# YOUR TASKS
a) Reproduce the stretch of the salad dressing post from "Erma, I can" through "slices, who’ll care?" with no changes.
b) Answer these questions from the salad dressing post:
(i) Which pie does the writer say she is about to take a double dose of?
(ii) How much time did the original directions say to allocate for preparing the dressing?
(iii) Which food processor is named?

# PASSAGE FOR REVIEW
* * *

Saturday, September 8, 2007

Illinois Central Salad Dressing

Erma, I can always depend on you to have an “alcohol enhanced dessert” that you call medicinal. Who, but you, would have a “cure” for heat that is really a booze pie? I’m so sick of the heat that I’m about to take a double dose of your Brandy Flip Pie. It may not bring the temperature down, but after two slices, who’ll care?

Since we seem to be living on salads this week, I am sending you a real treasure. It is the old Illinois Central Railroad Salad Dressing. This was the only recipe that included the railroad’s name and was always prepared fresh on the train. When I make it, often in double batches, I look at the original directions that said to allocate 45 minutes to prepare, and I see how fast I can put it together. Imagine standing there in a swaying railroad dining car kitchen with a large chef’s knife “chopping fine” all those vegetables? And you know that they didn’t make it up one quart at a time. Some poor beginning cook probably spent hours of his day making up gallons of this dressing. What that fellow (I don’t think there were ever women chefs on trains back then) would have given for a food processor like the KitchenAid 7-Cup Food Processor. Just throw in the veggies, hit the pulse button a couple of times, and voila, it is “chopped fine.” Mere seconds.

* * *

# RECORD EXCERPTS
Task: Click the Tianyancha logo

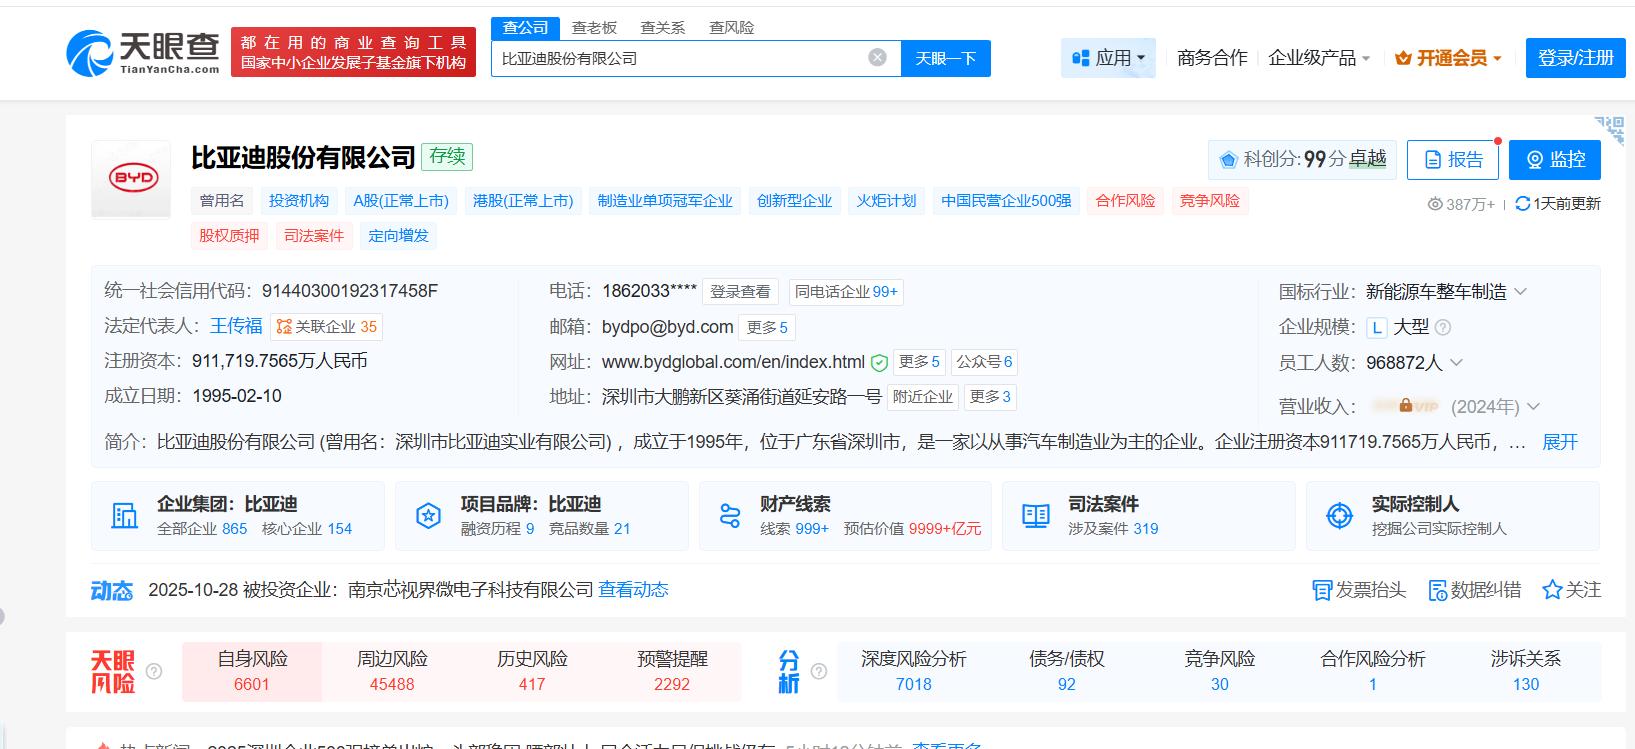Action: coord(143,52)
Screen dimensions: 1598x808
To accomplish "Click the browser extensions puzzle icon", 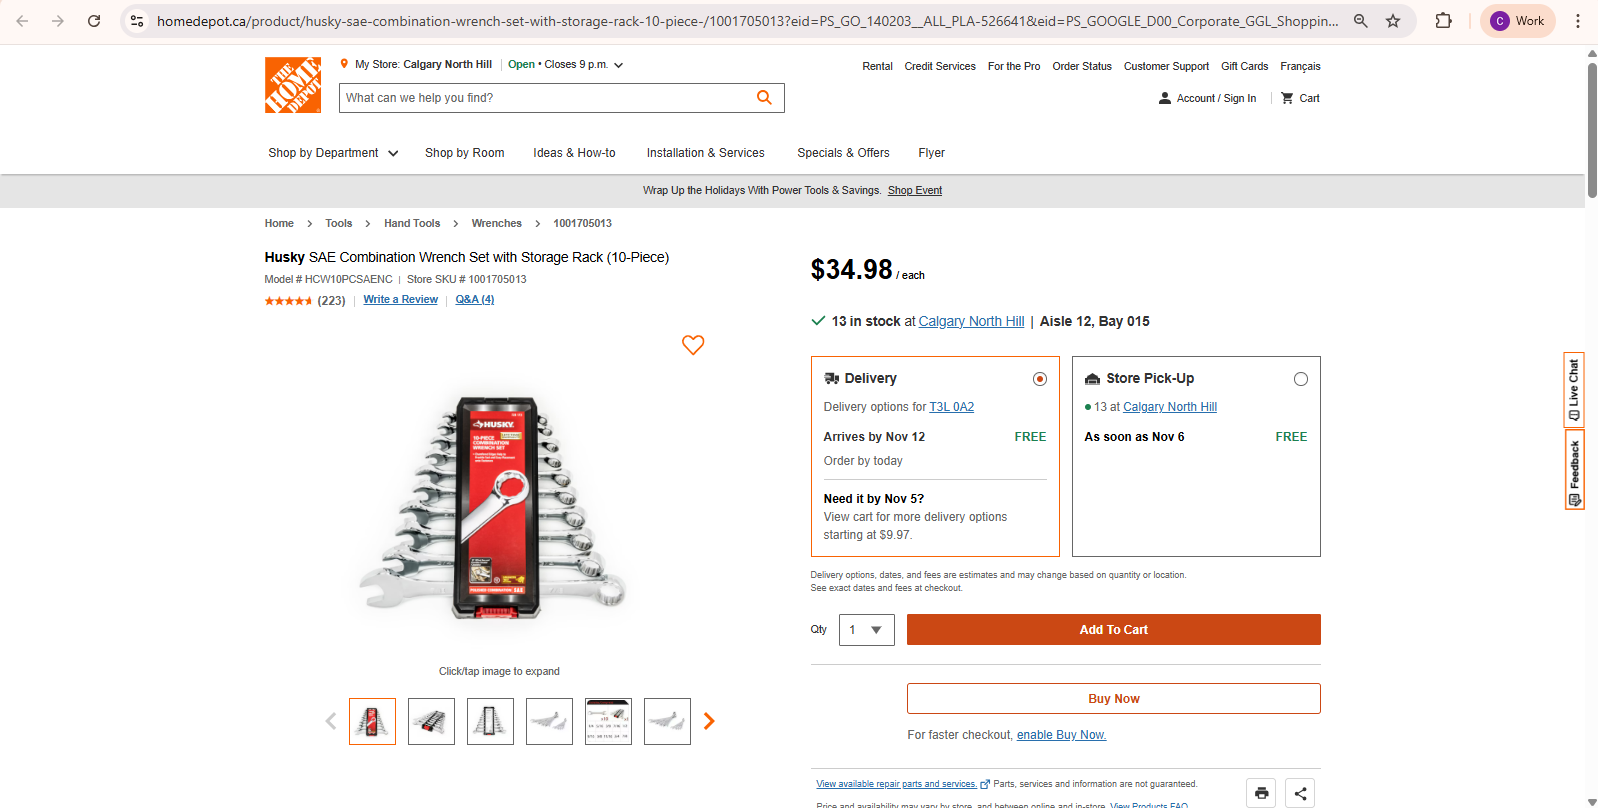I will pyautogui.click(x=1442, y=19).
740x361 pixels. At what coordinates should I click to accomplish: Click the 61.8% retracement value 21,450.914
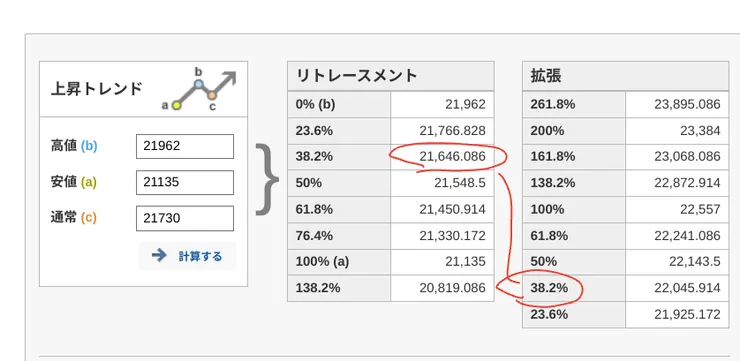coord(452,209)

* * *

# RESULTS FOR THE EXERCISE
a)
Erma, I can always depend on you to have an “alcohol enhanced dessert” that you call medicinal. Who, but you, would have a “cure” for heat that is really a booze pie? I’m so sick of the heat that I’m about to take a double dose of your Brandy Flip Pie. It may not bring the temperature down, but after two slices, who’ll care?

b)
(i) Brandy Flip Pie
(ii) 45 minutes
(iii) The KitchenAid 7-Cup Food Processor